A horrible thought surfaced in my mind. “Wait. Are you saying they didn’t bury me?” Aunt Prue put her hand to her heart. “Of course they buried you! They did it straightaway. They just didn’t bury you in the Gatlin cemetery.” She sighed, shaking her head. “Didn’t even have a proper memorial, I’m ’fraid. No ushers, no sermons. No Psalms or Lamentations.”

“No Lamentations? You sure know how to hurt a guy, Aunt Prue.” I was kidding, but she only nodded, grim as the grave.

“No program. No funeral potatoes. Nothin’ so much as a supermarket biscuit. Not even a book a remembrances.

Might as well a stuck you in one a them shoe boxes in your bedroom.”

“Then, where did they bury me?” I was starting to get a bad feeling.

“Over at Greenbrier, by the old Duchannes graves. Stuck you in the mud like a possum-bitten house cat.”

“Why?” I looked at her, but Aunt Prue glanced away. She was definitely hiding something. “Aunt Prue, answer me.

Why did they bury me at Greenbrier?”

She looked right at me, crossing her arms over her chest defiantly. “Now, don’t get yerself all bowed up. It was jus’
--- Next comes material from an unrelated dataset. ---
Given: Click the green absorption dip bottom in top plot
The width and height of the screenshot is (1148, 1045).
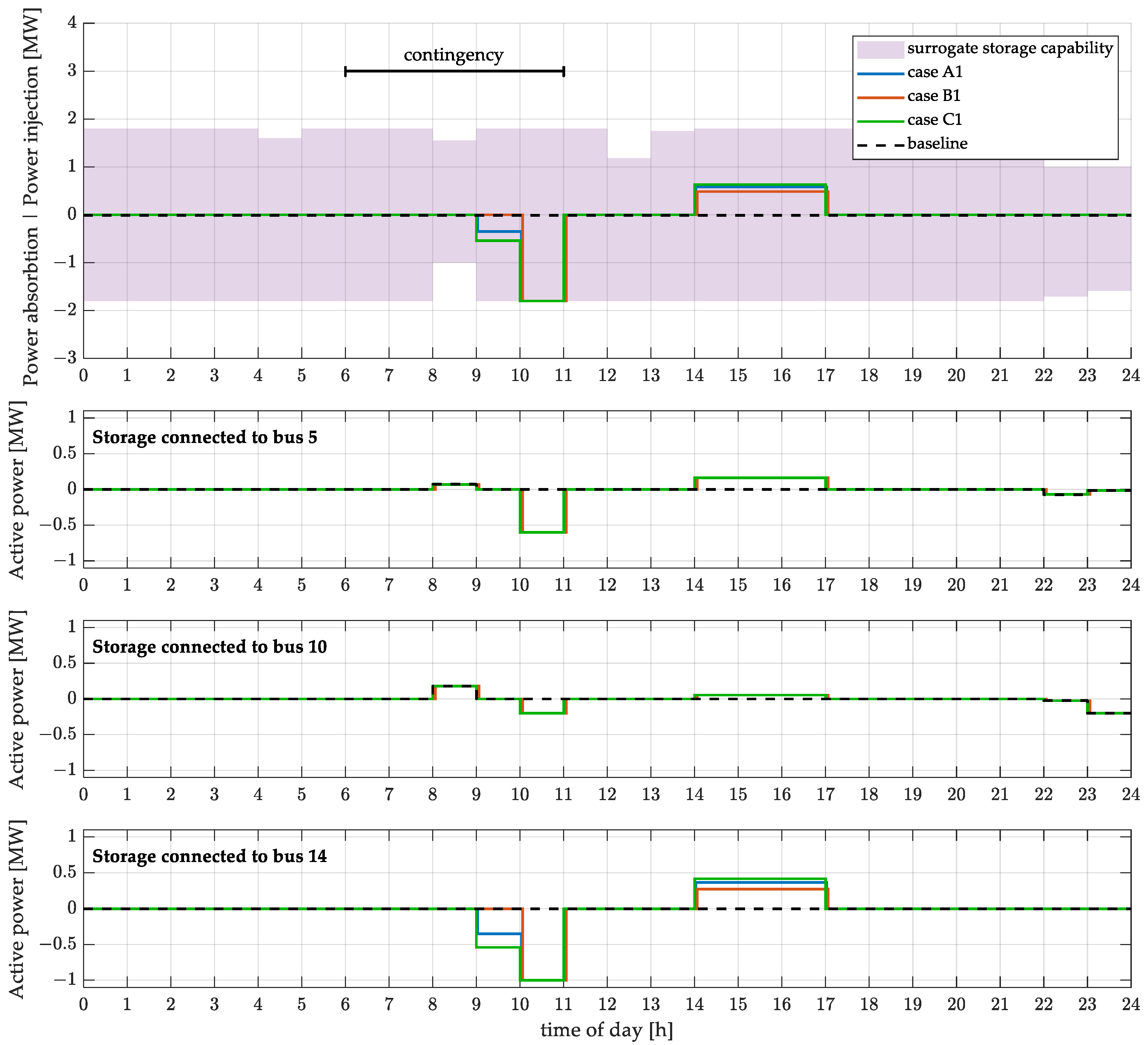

the tiniest excuse for a service. Nothin’ ta write home ’bout.” She sniffed. “On account a none a the folks in town knowin’

you passed.”

“What are you talking about?” There was nothing folks in Gatlin came out for like a funeral.

“Amma told everyone there was an E-mergency with your aunt in Savannah, and you went on down there to help her.”

“The whole town? They’re pretending I’m still alive?” It was one thing for Amma to try to convince my grieving dad I was still around. For her to try to convince the whole town was more than crazy, even for Amma. “What about my dad?

Won’t he figure out something’s going on, when I never come home? He can’t think I’m down in Savannah forever.” Aunt Prue stood up and walked over to the counter, where a Whitman’s Sampler was already opened. She turned the lid over, inspecting the diagram that listed the type of chocolate nestled in each brown wrapper. Finally, she chose one and took a bite.

I looked at her. “Cherry Cordial?”

She shook her head, showing me. “Messenger Boy.” The rectangular chocolate boy was missing his head now. “I’ll never know why folks waste their money on fancy candy. If you ask me, these are the best durned chocolates on this side or the other.”